The safety of psychotropic medications in pregnancy is a complex issue: Lithium, valproate, and carbamazepine are Pregnancy Category D and pose particular risks, highest in early pregnancy.

FOLLOW-UP
DISPOSITION
Admission Criteria
  • Involuntary hospitalization is required by danger to self:
    • Suicidal risk, especially if mixed or labile mood or psychotic
    • Unsafe behaviors due to impaired judgment
    • Medically unstable
    • Hospitalization diagnostically required
  • Involuntary hospitalization also required by:
    • Risk of behaviors dangerous to others
    • Inability to care for self (unable to obtain basic needs, such as food, clothing, or shelter)
Discharge Criteria
  • Patients with mild symptoms may be discharged on medications noted above if:
    • necessary supports to ensure safety are in place.

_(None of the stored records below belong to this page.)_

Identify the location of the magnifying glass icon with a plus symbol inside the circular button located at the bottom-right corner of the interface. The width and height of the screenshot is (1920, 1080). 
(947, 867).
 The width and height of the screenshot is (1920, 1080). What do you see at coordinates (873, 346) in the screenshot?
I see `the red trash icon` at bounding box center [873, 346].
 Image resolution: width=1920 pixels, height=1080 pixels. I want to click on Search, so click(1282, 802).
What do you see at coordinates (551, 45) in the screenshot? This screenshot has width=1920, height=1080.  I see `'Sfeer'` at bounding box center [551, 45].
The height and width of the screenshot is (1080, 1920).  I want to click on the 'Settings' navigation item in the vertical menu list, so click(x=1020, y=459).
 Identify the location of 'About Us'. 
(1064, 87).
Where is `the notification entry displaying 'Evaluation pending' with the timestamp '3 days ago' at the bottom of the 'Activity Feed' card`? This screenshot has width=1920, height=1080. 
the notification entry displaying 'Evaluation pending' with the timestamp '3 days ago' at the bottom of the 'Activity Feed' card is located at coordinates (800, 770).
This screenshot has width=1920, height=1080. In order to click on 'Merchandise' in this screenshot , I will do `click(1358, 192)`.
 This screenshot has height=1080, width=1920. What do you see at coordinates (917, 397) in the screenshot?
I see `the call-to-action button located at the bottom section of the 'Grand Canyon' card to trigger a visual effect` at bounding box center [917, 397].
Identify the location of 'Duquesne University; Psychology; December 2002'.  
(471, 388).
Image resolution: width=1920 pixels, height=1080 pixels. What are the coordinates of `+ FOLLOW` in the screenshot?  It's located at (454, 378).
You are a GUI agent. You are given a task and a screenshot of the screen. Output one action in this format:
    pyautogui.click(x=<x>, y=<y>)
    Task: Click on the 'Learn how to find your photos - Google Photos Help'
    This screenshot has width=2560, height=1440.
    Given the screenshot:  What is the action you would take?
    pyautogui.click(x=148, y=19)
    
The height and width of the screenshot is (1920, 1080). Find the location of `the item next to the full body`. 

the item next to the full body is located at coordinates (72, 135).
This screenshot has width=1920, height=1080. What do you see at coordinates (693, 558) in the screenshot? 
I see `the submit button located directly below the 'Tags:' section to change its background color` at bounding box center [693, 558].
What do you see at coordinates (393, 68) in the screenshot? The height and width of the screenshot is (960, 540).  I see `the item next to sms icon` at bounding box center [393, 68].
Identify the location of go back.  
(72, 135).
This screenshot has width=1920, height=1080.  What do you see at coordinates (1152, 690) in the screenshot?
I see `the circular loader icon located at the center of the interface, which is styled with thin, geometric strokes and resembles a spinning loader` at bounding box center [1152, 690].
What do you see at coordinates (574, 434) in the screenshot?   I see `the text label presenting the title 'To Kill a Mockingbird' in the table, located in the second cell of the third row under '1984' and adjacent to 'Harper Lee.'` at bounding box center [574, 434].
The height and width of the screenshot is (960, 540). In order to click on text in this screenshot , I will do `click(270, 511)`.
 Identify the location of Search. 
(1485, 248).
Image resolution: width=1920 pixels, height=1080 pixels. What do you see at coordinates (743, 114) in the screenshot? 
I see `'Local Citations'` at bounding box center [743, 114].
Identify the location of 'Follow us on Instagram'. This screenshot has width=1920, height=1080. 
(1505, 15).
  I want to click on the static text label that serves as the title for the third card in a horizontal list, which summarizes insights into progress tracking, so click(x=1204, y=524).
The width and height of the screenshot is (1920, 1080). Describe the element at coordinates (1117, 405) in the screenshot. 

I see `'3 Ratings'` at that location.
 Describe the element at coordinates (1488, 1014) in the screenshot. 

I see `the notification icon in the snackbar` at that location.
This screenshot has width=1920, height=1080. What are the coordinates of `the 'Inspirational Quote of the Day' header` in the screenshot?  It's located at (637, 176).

    • patient is compliant with treatment plan.
    • consultation with outpatient psychiatrist is available within 1–3 days.
  • Some patients who are not legally committable may refuse treatment; explain availability of future treatment to patient and any involved friends or family.
PEARLS AND PITFALLS
  • Manic patients are more likely to appear dysphoric or irritable, rather than “happy.”
  • Patients presenting with depression should be asked about features suggesting mania and hypomania; 70% of bipolar patients have previously been misdiagnosed.
  • Individuals with bipolar disorder are at high risk for addiction, further complicating treatment.
  • Prompt recognition of the earliest signs of mania may allow prevention of a full episode.
  • Bipolar disorder in children frequently manifests as behavioral disinhibition or irritability.